American Diabetes Association

The American Diabetes Association (ADA) is a United States-based association working to fight the consequences of diabetes and to help those affected by diabetes. The association funds research to manage, cure and prevent diabetes (including type 1 diabetes, type 2 diabetes, gestational diabetes, and pre-diabetes); delivers services to hundreds of communities; provides information for both patients and health care professionals; and advocates on behalf of people denied their rights because of diabetes.

History and mission

Formed in 1940, the ADA was founded by 28 physicians. During its first 30 years, the association limited its membership to physicians, health professionals and corporations. In 1970, the association underwent a reorganization during which membership was expanded to include general members. Now the ADA is a volunteer-driven organization based in Alexandria, Virginia, with about 90 local offices across the United States.

The mission of the ADA is to prevent and cure diabetes and to improve the lives of all people affected by diabetes. To fulfill this mission, the association funds research, publishes scientific findings, provides information and other services to people with diabetes, their families, health professionals and the public. The association is also actively involved in advocating for scientific research and for the rights of people with diabetes.The association acts on its mission through a number of critical programs and activities that are directed to a broad range of constituents, including consumers, research scientists, health care professionals, corporations and communities.

In 1994, the Chronicle of Philanthropy, an industry publication, study showed that the American Diabetes Association was ranked as the 18th “most popular charity/non-profit in America” from over 100 charities researched with 33.8% of Americans over the age of 12 choosing Love and Like A Lot for the American Diabetes Association.

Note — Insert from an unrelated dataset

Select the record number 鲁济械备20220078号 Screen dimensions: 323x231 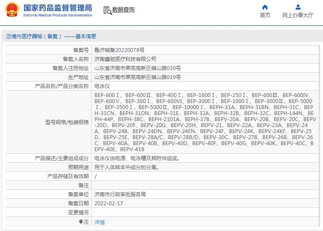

On June 1, 2015, the association welcomed a new CEO, Kevin L. Hagan. Hagan came from the international relief organization Feed the Children, which he had led for about three years.

The ADA is America’s leading 501(c)3 nonprofit charity providing diabetes research, information and advocacy.

The ADA raises most monies themselves and their overall fundraising expenses are 26%, with 74 cents of every dollar raised being used for research and programs. However, in the past the organization has engaged telemarketers at very large costs. In one instance, the ADA entered into contract with InfoCision, a telemarketing firm that works closely with nonprofits, whereby only 15% of the expected funds raised would be given to the ADA with the other 85% being kept by the telemarketing firm. Furthermore, the telemarketers were instructed to lie to prospective donors regarding how much of their donation will go to the ADA. When questioned by NBC’s Lisa Myers about this campaign, a representative from the ADA expressed no regrets saying in part that “this program is a teenie weenie part of what they do; it’s about bringing more people into the organization,” and stating that the program was not misleading despite the fact that prospective donors were being lied to regarding what percentage of their donation will be going to the ADA. As for what the ADA’s response would be to donors who feel duped, the representative said that the ADA would say “thank you for the gift, it’s making a difference, every single penny makes a positive impact.”

ADA-funded research

The ADA Research Program supports basic and clinical diabetes research aimed at preventing, treating and curing diabetes. The diabetes research projects the association supports cover the spectrum from islet cell biology and transplantation techniques, to studies in education and behavioral issues.[10] The association has increased support for diabetes research from providing $18 million in 1999 to making $47.6 million available for diabetes research in 2013.

The ADA’s research funding program is designed to complement the National Institutes of Health (NIH) diabetes research program by supporting new investigators and new research ideas.[11] With support from the association, investigators are often able to prove that their ideas are solid enough to get more substantial funding from the United States federal government.

Research Foundation

Founded in October 1994, the ADA Research Foundation (also a 501(c)3 nonprofit) was created to substantially accelerate the association’s ability to raise major gifts to directly fund diabetes research.The mission of the Research Foundation is to ensure the availability of funds necessary for the full exploration of all the scientific possibilities that diabetes research is generating.

Donations contributed to the Research Foundation help support more than 400 awards at more than 160 research institutions across the country. All non-research costs associated with the Research Program are paid through the association’s general fund.

Scientific Sessions

Every year the ADA hosts Scientific Sessions, the world’s largest scientific and medical diabetes meeting,bringing together thousands of clinicians, researchers, scientists and other medical professionals from all 50 states and 111 countries for five days of sessions, oral presentations, poster presentations and exhibits.